**PROMPT**
Every line from the beginning of the data through the line containing "Beige (32, 676)" should be reproduced exactly, and no further lines should be output.

**DATA FOR PROCESSING**

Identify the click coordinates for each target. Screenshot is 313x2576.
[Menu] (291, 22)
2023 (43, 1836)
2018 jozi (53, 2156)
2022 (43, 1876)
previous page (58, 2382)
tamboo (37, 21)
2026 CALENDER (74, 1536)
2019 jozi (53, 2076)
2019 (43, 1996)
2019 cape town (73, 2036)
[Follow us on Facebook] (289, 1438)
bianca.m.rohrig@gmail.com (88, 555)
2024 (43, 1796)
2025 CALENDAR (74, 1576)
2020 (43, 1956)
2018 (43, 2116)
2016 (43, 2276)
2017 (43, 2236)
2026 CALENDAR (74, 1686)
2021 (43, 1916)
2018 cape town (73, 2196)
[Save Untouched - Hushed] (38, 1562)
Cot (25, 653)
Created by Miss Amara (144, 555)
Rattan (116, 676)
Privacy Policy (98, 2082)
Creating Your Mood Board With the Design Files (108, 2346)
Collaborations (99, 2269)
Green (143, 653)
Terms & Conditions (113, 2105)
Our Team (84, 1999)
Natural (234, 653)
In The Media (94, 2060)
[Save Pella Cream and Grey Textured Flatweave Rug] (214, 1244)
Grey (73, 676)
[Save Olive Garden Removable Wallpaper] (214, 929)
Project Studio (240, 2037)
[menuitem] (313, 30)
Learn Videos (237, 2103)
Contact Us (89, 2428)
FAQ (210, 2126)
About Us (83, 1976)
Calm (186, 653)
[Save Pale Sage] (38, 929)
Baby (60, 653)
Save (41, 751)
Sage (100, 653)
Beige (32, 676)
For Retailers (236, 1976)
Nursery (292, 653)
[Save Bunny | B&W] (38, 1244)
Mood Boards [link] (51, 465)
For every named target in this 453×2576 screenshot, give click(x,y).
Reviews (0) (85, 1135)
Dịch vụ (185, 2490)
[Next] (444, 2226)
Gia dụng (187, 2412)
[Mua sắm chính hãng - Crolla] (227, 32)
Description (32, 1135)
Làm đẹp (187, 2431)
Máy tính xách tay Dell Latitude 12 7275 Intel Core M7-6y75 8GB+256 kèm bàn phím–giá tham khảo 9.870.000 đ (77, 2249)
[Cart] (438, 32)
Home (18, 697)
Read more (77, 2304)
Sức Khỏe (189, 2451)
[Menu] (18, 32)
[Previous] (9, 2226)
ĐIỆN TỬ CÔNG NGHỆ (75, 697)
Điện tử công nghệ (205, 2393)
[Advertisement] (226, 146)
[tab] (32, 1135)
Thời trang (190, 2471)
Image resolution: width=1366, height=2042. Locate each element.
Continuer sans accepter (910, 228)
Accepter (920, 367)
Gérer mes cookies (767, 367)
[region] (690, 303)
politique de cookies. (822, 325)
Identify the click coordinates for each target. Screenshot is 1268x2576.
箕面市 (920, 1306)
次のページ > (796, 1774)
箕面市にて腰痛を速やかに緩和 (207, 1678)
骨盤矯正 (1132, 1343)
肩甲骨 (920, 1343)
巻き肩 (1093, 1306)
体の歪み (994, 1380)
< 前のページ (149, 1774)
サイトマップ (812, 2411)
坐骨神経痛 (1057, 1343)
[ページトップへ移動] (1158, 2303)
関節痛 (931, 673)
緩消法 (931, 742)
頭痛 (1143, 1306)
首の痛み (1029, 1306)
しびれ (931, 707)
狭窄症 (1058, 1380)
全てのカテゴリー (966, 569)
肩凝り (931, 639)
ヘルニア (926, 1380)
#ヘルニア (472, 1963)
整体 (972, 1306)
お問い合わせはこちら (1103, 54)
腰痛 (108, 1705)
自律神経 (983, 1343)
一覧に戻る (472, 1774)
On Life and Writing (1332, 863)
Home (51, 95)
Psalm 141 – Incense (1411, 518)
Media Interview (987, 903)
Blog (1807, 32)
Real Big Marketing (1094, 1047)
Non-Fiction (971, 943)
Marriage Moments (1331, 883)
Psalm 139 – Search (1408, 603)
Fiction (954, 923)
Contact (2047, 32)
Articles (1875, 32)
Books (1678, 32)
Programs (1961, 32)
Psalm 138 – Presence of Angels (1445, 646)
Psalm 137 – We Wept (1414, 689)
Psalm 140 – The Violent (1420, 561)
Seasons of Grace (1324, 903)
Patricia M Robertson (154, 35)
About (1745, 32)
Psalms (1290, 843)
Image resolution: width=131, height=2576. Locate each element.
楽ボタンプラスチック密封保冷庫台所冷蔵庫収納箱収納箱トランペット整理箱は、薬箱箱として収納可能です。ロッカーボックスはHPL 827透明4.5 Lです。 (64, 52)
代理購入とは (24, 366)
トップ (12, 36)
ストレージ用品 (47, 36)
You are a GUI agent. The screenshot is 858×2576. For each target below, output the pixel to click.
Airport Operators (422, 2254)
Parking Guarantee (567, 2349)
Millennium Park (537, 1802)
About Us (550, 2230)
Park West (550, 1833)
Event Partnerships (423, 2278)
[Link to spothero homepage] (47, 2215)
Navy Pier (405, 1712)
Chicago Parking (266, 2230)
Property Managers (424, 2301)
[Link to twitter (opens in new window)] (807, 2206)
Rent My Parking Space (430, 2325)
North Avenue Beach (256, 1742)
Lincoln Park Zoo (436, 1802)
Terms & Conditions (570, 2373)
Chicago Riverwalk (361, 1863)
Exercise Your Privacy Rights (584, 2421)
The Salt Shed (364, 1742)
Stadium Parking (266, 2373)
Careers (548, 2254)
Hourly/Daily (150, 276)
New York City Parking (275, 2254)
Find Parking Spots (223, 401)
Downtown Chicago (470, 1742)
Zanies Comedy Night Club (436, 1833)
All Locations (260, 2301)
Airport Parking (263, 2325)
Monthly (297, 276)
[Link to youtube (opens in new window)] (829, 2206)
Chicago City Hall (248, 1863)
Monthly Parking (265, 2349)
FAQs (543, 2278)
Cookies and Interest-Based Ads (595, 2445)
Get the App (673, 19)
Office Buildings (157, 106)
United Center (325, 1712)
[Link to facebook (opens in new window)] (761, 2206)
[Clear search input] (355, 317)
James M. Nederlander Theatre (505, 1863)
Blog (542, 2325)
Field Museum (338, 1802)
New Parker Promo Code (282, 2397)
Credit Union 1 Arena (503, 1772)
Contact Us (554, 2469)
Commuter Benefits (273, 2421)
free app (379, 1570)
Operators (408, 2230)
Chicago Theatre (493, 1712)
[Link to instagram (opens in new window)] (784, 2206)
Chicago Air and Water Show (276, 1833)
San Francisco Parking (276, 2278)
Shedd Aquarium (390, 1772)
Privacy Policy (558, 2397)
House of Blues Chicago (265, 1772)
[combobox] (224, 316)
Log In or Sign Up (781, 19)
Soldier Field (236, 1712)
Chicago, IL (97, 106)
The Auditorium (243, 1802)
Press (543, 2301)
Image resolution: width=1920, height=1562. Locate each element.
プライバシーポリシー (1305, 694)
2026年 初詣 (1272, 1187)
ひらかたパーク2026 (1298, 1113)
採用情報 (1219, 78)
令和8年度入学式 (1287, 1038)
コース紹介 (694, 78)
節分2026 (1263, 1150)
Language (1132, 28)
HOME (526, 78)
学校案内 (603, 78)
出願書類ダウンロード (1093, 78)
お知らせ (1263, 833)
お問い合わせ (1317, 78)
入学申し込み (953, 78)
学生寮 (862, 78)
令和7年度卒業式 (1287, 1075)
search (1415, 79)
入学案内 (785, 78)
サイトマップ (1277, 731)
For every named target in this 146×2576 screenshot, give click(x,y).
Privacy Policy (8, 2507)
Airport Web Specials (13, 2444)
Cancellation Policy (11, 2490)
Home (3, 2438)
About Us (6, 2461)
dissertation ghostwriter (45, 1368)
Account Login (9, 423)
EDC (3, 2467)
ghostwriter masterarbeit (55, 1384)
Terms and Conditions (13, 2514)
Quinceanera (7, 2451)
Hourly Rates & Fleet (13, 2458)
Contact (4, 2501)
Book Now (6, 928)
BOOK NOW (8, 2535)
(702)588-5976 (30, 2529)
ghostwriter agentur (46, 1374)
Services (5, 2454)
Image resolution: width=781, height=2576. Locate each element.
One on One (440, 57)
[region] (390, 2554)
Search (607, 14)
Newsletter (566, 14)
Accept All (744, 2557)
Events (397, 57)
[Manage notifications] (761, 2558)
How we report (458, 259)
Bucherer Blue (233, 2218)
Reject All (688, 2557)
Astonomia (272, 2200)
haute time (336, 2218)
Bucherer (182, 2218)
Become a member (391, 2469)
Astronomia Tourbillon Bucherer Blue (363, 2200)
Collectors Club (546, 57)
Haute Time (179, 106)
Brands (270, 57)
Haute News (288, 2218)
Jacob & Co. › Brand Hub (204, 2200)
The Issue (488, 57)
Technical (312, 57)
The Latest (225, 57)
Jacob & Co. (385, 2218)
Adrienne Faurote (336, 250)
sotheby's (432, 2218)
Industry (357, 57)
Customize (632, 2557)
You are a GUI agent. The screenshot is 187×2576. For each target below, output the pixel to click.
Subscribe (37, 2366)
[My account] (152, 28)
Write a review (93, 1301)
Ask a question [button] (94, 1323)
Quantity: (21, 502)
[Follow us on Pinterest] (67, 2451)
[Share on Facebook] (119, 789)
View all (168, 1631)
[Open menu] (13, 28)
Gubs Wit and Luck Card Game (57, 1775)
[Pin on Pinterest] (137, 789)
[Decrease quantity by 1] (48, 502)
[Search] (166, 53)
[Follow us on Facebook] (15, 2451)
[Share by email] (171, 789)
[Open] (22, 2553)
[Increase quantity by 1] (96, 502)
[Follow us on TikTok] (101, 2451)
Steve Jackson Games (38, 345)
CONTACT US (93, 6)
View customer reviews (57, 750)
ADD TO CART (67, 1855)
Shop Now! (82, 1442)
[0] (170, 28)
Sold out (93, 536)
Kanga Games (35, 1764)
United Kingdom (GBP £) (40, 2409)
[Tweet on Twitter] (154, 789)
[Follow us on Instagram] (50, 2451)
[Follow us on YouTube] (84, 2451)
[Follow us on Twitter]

**RESULT OF THIS EXERCISE**
Identify the click coordinates for each target. Screenshot is 313x2576.
[Menu] (291, 22)
2023 (43, 1836)
2018 jozi (53, 2156)
2022 (43, 1876)
previous page (58, 2382)
tamboo (37, 21)
2026 CALENDER (74, 1536)
2019 jozi (53, 2076)
2019 (43, 1996)
2019 cape town (73, 2036)
[Follow us on Facebook] (289, 1438)
bianca.m.rohrig@gmail.com (88, 555)
2024 (43, 1796)
2025 CALENDAR (74, 1576)
2020 (43, 1956)
2018 (43, 2116)
2016 (43, 2276)
2017 (43, 2236)
2026 CALENDAR (74, 1686)
2021 (43, 1916)
2018 cape town (73, 2196)
[Save Untouched - Hushed] (38, 1562)
Cot (25, 653)
Created by Miss Amara (144, 555)
Rattan (116, 676)
Privacy Policy (98, 2082)
Creating Your Mood Board With the Design Files (108, 2346)
Collaborations (99, 2269)
Green (143, 653)
Terms & Conditions (113, 2105)
Our Team (84, 1999)
Natural (234, 653)
In The Media (94, 2060)
[Save Pella Cream and Grey Textured Flatweave Rug] (214, 1244)
Grey (73, 676)
[Save Olive Garden Removable Wallpaper] (214, 929)
Project Studio (240, 2037)
[menuitem] (313, 30)
Learn Videos (237, 2103)
Contact Us (89, 2428)
FAQ (210, 2126)
About Us (83, 1976)
Calm (186, 653)
[Save Pale Sage] (38, 929)
Baby (60, 653)
Save (41, 751)
Sage (100, 653)
Beige (32, 676)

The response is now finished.